Bold color, animation, and funky fonts all contribute to a more fun, child-like experience in this website design trend. With the weight of the world in the past few years, this lighter feel is a welcome option. 

Designers are going all-in with a fully child-like theme too, just like at nikeplaylab.com. Often with a design trend like this, you see bold color or animation or funky fonts, but now we are seeing all three quite often.

There’s another element at play here as well. These “childlike” elements are also throwbacks to the 1980s and 1990s, those generations now have kids of their own. There’s an almost nostalgia that comes with this trend as it combines a childlike feel that reminds adults of their own childhoods with visual elements. 

  • Why it works: This trend plays on emotion and happy memories. Those elements combine to make website users feel comfortable and at home. If a website makes you feel good, you’ll keep coming back, right?
  • How to use it: This visual scheme needs the right content to work. Make sure that the words match the tone of the visual display. You don’t want to sell tax preparation on a website with a child-like feel. Content and design symmetry matters a lot here. 

4. Mismatched Color Schemes

In design theory, the color wheel helps guide choices. We look for harmonies and combinations that will appeal to wide audiences and make a design just feel right. 

Right now, designers are throwing that concept out the door with bold color schemes that use seemingly mismatched color combinations, like at studiobardzo.com. This includes everything from colors that you would never imagine pairing to things like a bright paired with a pastel. 

Admittedly, it can be a little garish. But it can also work with the right content. This color trend almost plays off of the same emotions and vibes as working with child-like design aesthetics. 

  • Why it works: Colors that don’t seem to go together are a bit disruptive and make you look. Anything that gets in the way of the normal flow can cause you to pause and investigate; that’s exactly what designs using this color trend aim to do. 
  • How to use it: Pick your colors carefully and don’t be afraid of them. If you are going for a mismatched color combination, it is innately daring. Use it in that manner in the design. The example here uses two colors that fill the screen as it leans into this design trend. 

5. “Magazine” Grids

When you have a blog or a lot of content that you want to showcase, a “magazine” style grid is a clean way to organize and highlight content. A magazine-style is often exemplified by a large hero image with columns of additional content blocks below. Those columns might include just one row of content to infinite scrolling rows.

The trick to this website design trend, like at ironandair.com is all in the structure of content organization. You need a strong grid.

In the example here, you can see that every new content element has a distinct set of elements that line up perfectly.
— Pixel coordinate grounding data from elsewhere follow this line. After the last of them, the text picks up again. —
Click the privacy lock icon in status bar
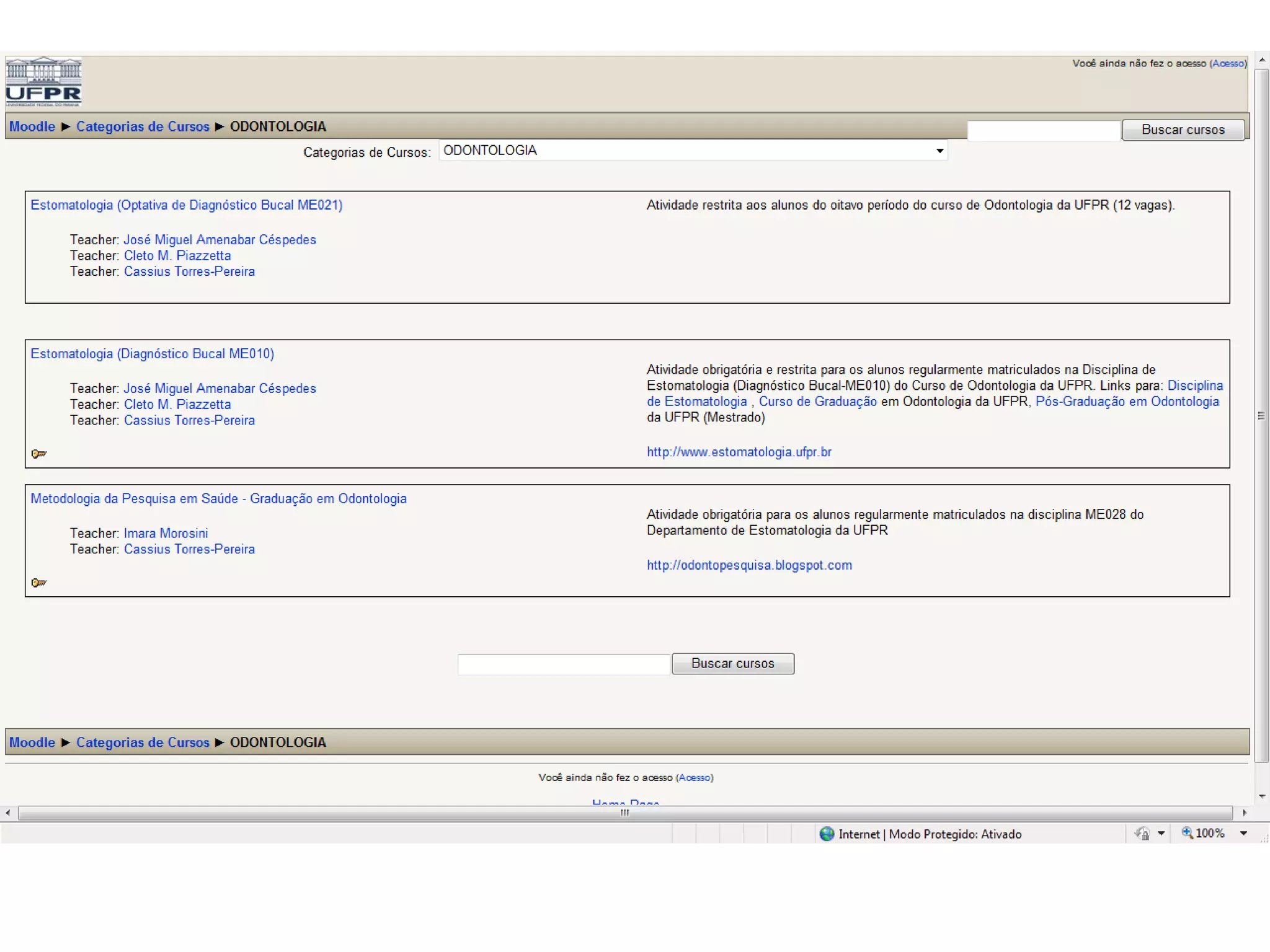tap(1142, 834)
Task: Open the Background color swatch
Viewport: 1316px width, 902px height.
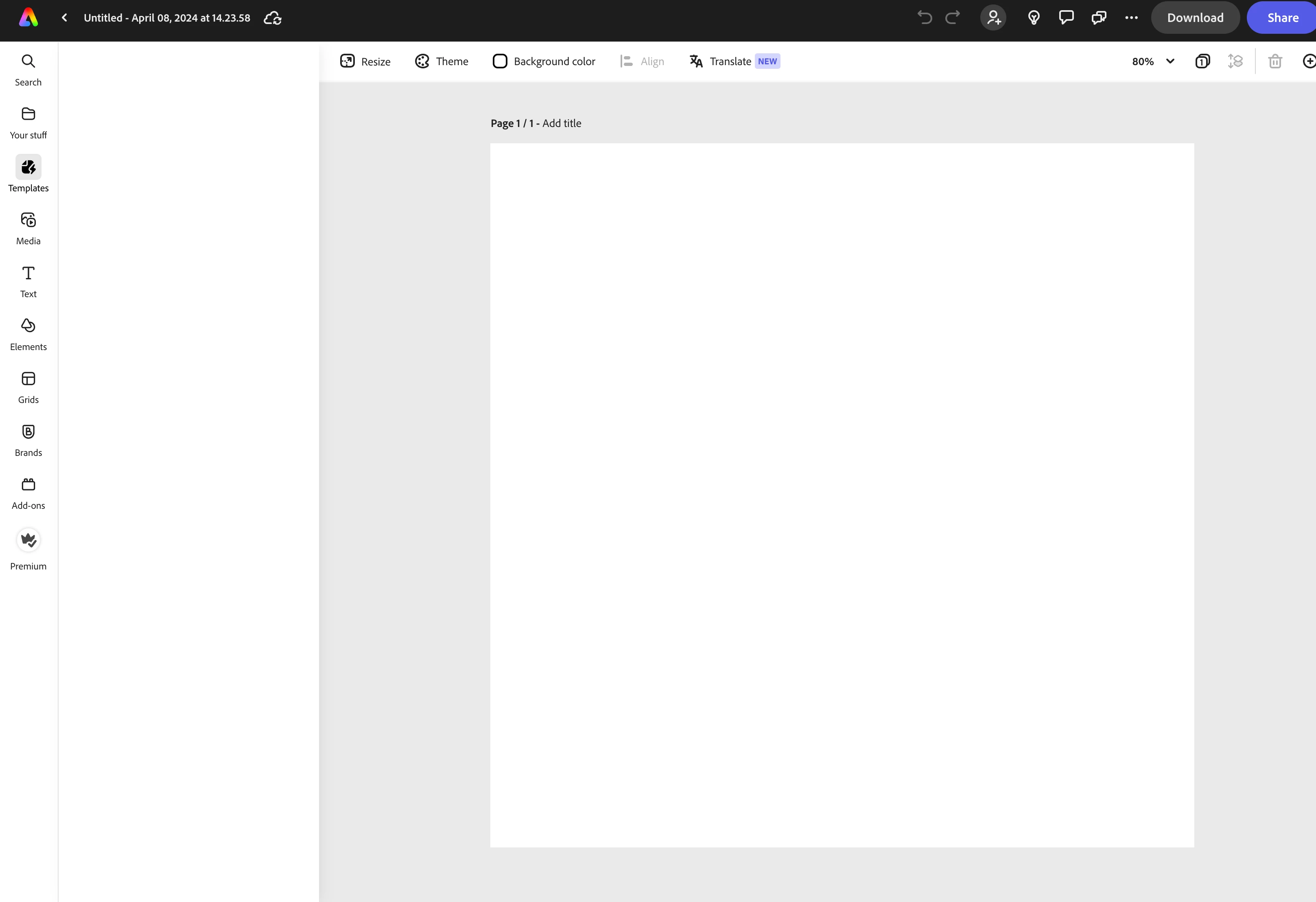Action: (x=500, y=61)
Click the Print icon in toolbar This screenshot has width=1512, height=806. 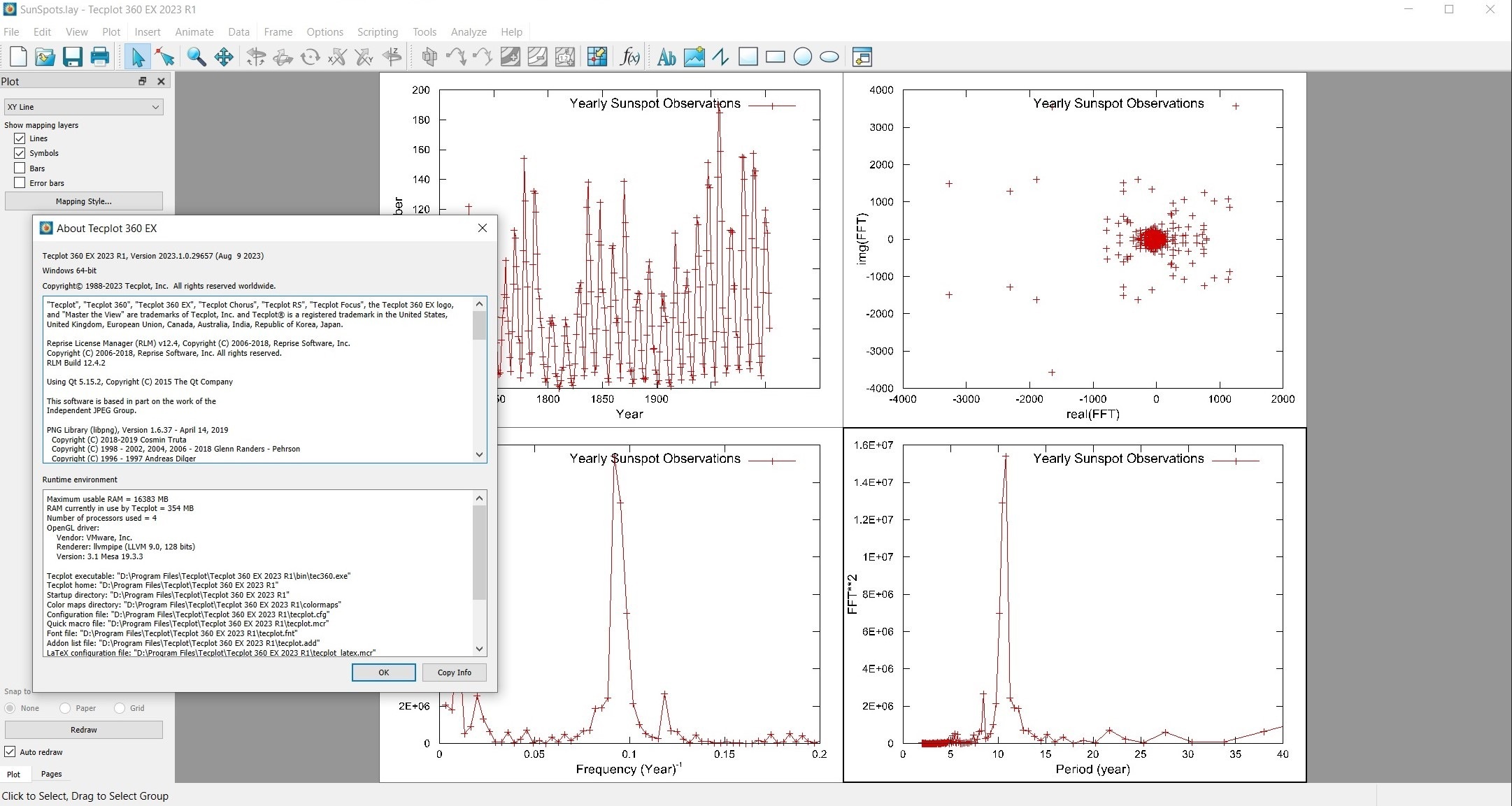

There’s no question about where to look or what to read or how the eye should flow. The structure of the grid takes all the work out of it for you, making it easy for the user to engage. 

  • Why it works: When you don’t have to think about a design, it is easy to engage with. The more content and information you have to display, the more important this becomes. 
  • How to use it: This design aesthetic is made for blogs or sites with a lot of content that’s updated regularly. 

Putting it All Together

Website design trends are a fun way to keep a finger on what visual elements people are paying attention to. Remember that it can be just as important to see what stops trending as what is so that your projects don’t begin to look dated.